How and Why a Diesel Engine Works

Photography by Ray T. Bomacz

In The Beginning
In 1673, Christian Huygens invented the first engine. It was designed to pump water from the Seine River to King Louis XIV's Palace of Versailles. Built with an open combustion chamber, it consumed gun powder as a fuel. Though it was the first documented engine to be built, it had a striking resemblance to a 1509 Leonardo da Vinci drawing, which never came to fruition.

German Nicholaus Otto is generally credited with the creation of the first successful spark-ignition, four-stroke powerplant that bears any resemblance to today's modern engine. Frenchman Alphonse Beau de Rochas fathered the original concept 14 years earlier in 1862, but he was not completely successful in getting it to work. Otto's original goal was to improve on the efficiency of the French Lenoir two-stroke, non-compression engine, and his inspiration came from watching steam rise from a smokestack. As a result, his surname is often used synonymously for the four-stroke cycle.

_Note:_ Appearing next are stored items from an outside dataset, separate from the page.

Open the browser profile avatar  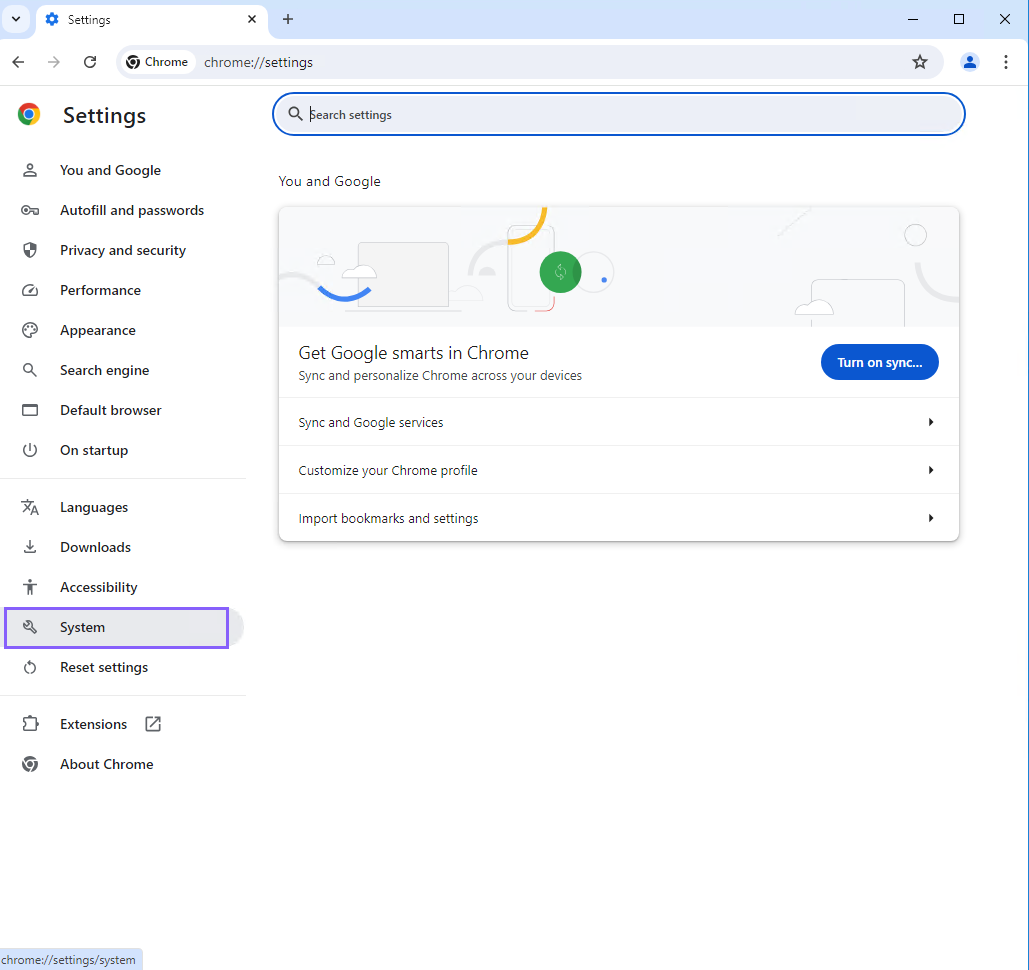coord(969,61)
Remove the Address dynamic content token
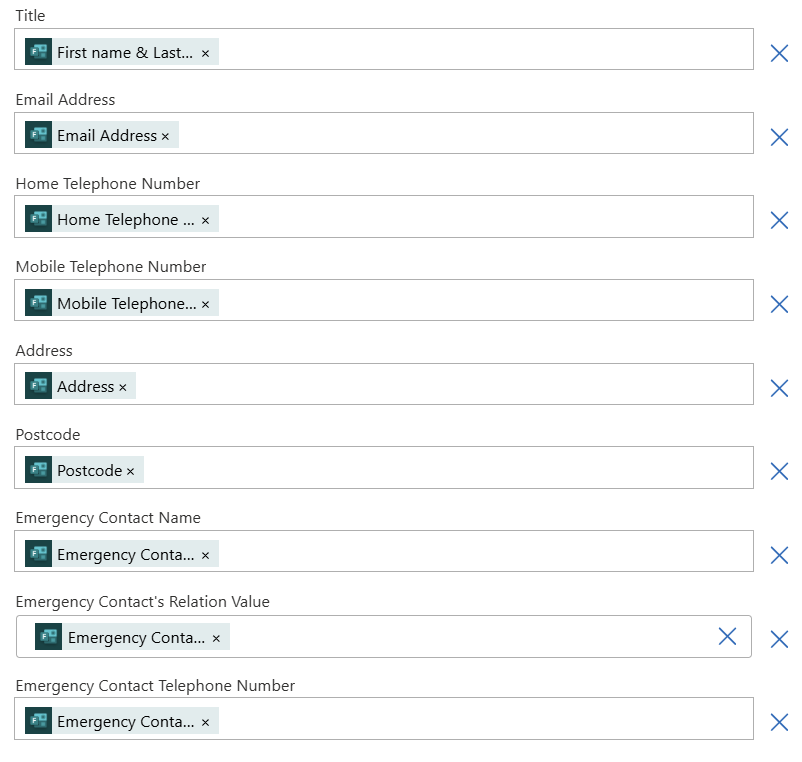 [x=123, y=387]
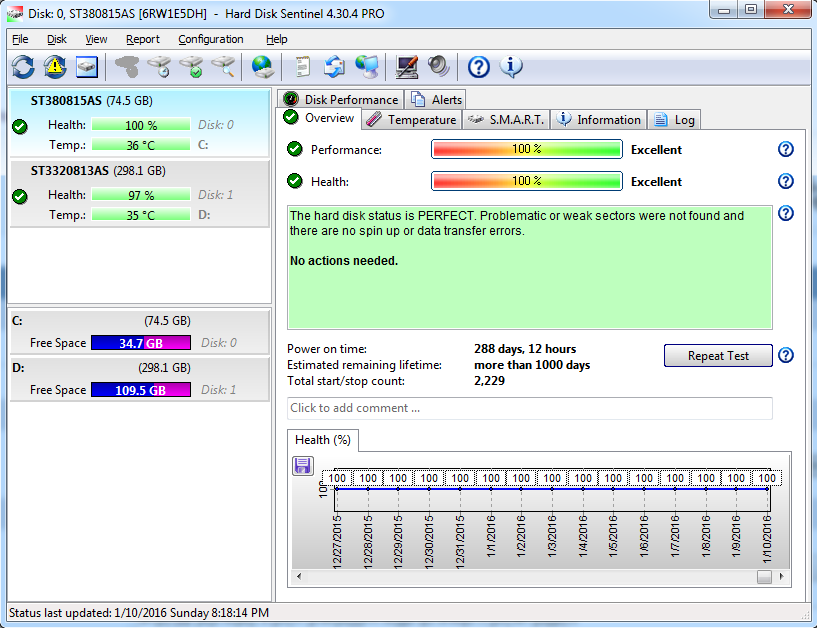This screenshot has width=817, height=628.
Task: Open the Disk Performance tab
Action: [x=341, y=99]
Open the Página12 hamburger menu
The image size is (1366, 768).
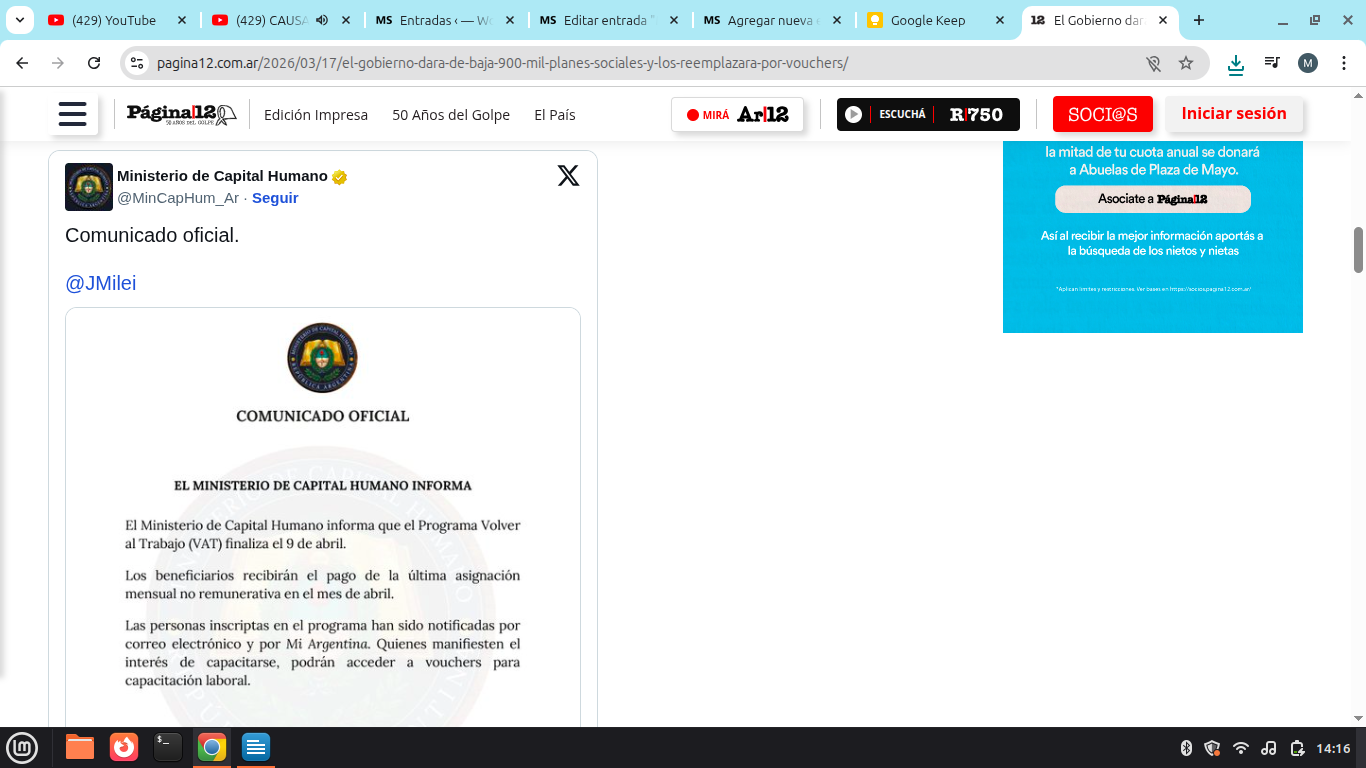[73, 114]
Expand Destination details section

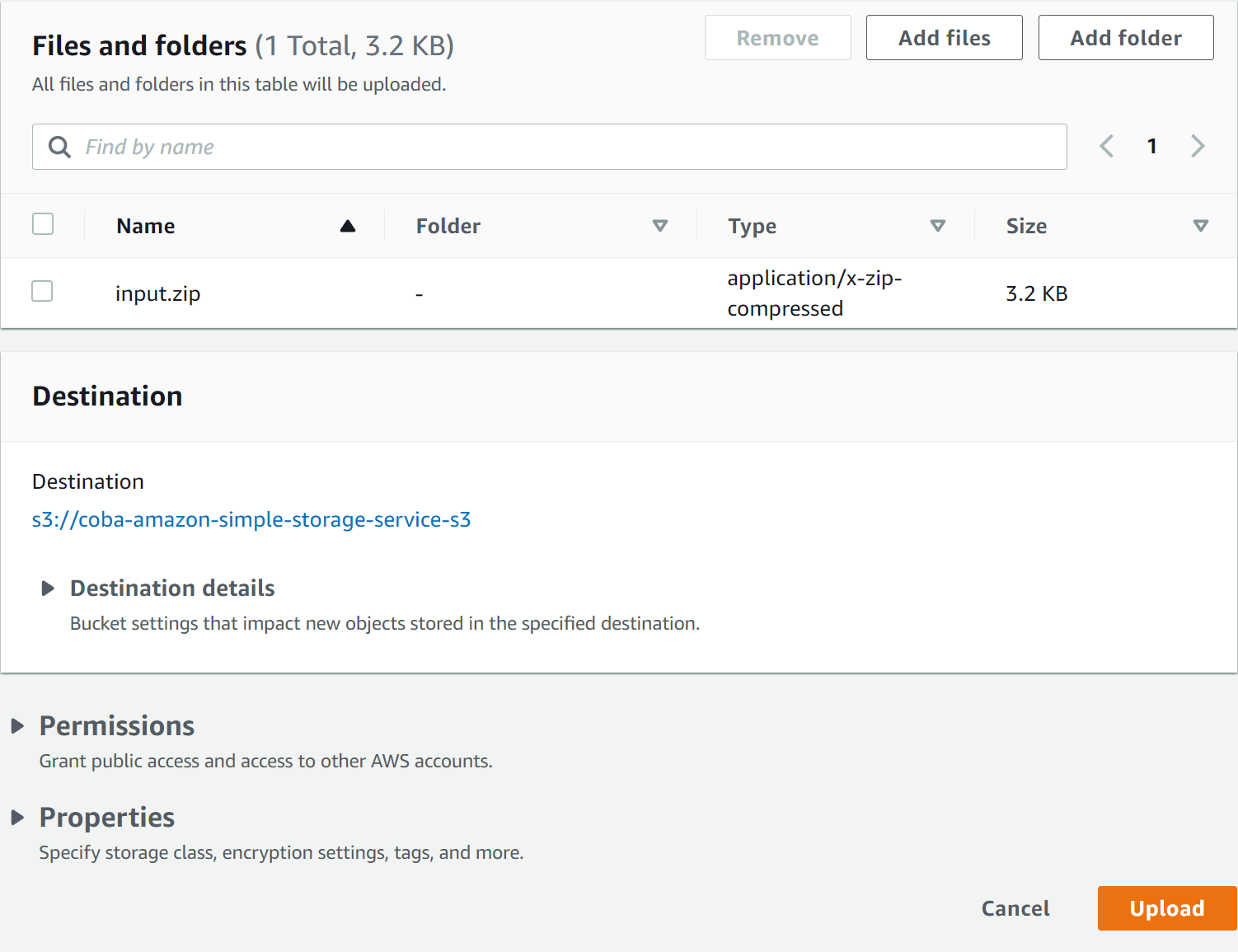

Rudolf Diesel invented the compression ignition engine in 1897, though his first working model was produced in 1893. Shortly thereafter, refining technology produced gasoline, albeit not in today's current form. Gasoline was basically a derivative of kerosene, a waste byproduct of early oil refining. It was considered a nuisance and was disposed of by being dumped on the ground or into rivers.

Diesel vs. Gas
The major difference between the gasoline and diesel engine is that the former relies on spark ignition and the latter on compression ignition. More specifically, the combustion process in the diesel engine is initiated by spontaneous ignition of the fuel when it is injected into a highly compressed charge of air, which has reached approximately 1,400 degrees Fahrenheit. Diesel engine combustion also tends to occur at constant pressure rather than at constant volume, as in a gasoline engine. This means that in the diesel engine the combustion pressure continues to rise steadily as the piston retreats and the cylinder volume increases, whereas in the gas engine, the combustion process is so rapid that there is very little movement of the piston while it occurs and, thus, very little increase in cylinder volume. The expansion of the flame at a constant pressure is responsible for the diesel's reputation for extreme torque along with a flat torque curve.

When the displacement is the same, the diesel engine produces only about two-thirds the horsepower of the gasoline engine. This poses a question: Why is the power output lower even though the combustion pressure is higher?

Since combustion is an oxidation reaction, there is a specific weight of air that will completely oxidize one gram of fuel without leaving excess oxygen. This weight of air is called the stoichiometric air/fuel ratio. The gasoline engine operates with an air/fuel mixture very near stoichiometric. This is due to the fact that a mixture much leaner than stoichiometric is difficult to ignite in a gasoline engine with a spark plug, and an extremely rich ratio is very inefficient. The mixture is supplied to the gasoline engine by a carburetor or fuel injectors in the manifold and is well mixed and nearly homogeneous.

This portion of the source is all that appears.